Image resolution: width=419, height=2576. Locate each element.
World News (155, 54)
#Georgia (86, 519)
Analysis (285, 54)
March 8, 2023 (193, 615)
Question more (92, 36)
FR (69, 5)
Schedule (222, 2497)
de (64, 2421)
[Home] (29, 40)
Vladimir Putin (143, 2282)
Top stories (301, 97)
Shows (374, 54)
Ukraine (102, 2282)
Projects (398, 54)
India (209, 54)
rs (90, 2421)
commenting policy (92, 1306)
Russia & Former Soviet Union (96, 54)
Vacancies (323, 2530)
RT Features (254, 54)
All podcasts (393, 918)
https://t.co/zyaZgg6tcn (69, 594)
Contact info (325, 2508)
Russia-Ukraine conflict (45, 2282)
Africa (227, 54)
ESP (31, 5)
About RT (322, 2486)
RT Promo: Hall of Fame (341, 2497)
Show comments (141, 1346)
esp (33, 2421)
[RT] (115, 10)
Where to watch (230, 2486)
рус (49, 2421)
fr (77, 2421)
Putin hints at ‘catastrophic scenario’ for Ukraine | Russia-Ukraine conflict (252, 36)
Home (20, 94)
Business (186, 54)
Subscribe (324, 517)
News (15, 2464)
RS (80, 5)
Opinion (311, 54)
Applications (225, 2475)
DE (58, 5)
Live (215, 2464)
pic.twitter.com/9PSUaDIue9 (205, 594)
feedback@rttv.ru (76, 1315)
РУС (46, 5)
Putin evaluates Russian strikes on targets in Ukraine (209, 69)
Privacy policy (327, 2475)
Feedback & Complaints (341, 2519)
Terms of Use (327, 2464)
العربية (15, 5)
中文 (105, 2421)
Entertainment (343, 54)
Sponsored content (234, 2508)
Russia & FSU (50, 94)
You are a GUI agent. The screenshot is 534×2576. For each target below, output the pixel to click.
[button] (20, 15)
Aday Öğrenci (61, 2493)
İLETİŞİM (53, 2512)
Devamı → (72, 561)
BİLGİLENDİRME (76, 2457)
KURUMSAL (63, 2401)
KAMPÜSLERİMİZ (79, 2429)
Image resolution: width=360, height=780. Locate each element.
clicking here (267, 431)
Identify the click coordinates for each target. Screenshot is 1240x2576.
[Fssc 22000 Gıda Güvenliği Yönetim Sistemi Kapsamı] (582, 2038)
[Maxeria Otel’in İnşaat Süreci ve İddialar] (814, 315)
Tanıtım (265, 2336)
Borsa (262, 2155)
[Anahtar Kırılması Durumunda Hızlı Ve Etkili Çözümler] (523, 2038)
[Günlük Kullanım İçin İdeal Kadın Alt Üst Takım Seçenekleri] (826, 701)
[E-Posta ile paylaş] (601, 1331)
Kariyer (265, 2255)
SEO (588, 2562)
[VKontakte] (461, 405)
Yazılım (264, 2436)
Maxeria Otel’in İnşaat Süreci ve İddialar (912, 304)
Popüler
━━━━━━
* **EXERCISE REQUIREMENTS**
From the line that contains "Feedback & Complaints (341, 2519)" through the end of the records above, print every line exactly and nothing else.

* **SOLUTION FOR THIS PROBLEM**
Feedback & Complaints (341, 2519)
Terms of Use (327, 2464)
العربية (15, 5)
中文 (105, 2421)
Entertainment (343, 54)
Sponsored content (234, 2508)
Russia & FSU (50, 94)
You are a GUI agent. The screenshot is 534×2576. For each target below, output the pixel to click.
[button] (20, 15)
Aday Öğrenci (61, 2493)
İLETİŞİM (53, 2512)
Devamı → (72, 561)
BİLGİLENDİRME (76, 2457)
KURUMSAL (63, 2401)
KAMPÜSLERİMİZ (79, 2429)
Image resolution: width=360, height=780. Locate each element.
clicking here (267, 431)
Identify the click coordinates for each target. Screenshot is 1240x2576.
[Fssc 22000 Gıda Güvenliği Yönetim Sistemi Kapsamı] (582, 2038)
[Maxeria Otel’in İnşaat Süreci ve İddialar] (814, 315)
Tanıtım (265, 2336)
Borsa (262, 2155)
[Anahtar Kırılması Durumunda Hızlı Ve Etkili Çözümler] (523, 2038)
[Günlük Kullanım İçin İdeal Kadın Alt Üst Takım Seçenekleri] (826, 701)
[E-Posta ile paylaş] (601, 1331)
Kariyer (265, 2255)
SEO (588, 2562)
[VKontakte] (461, 405)
Yazılım (264, 2436)
Maxeria Otel’in İnşaat Süreci ve İddialar (912, 304)
Popüler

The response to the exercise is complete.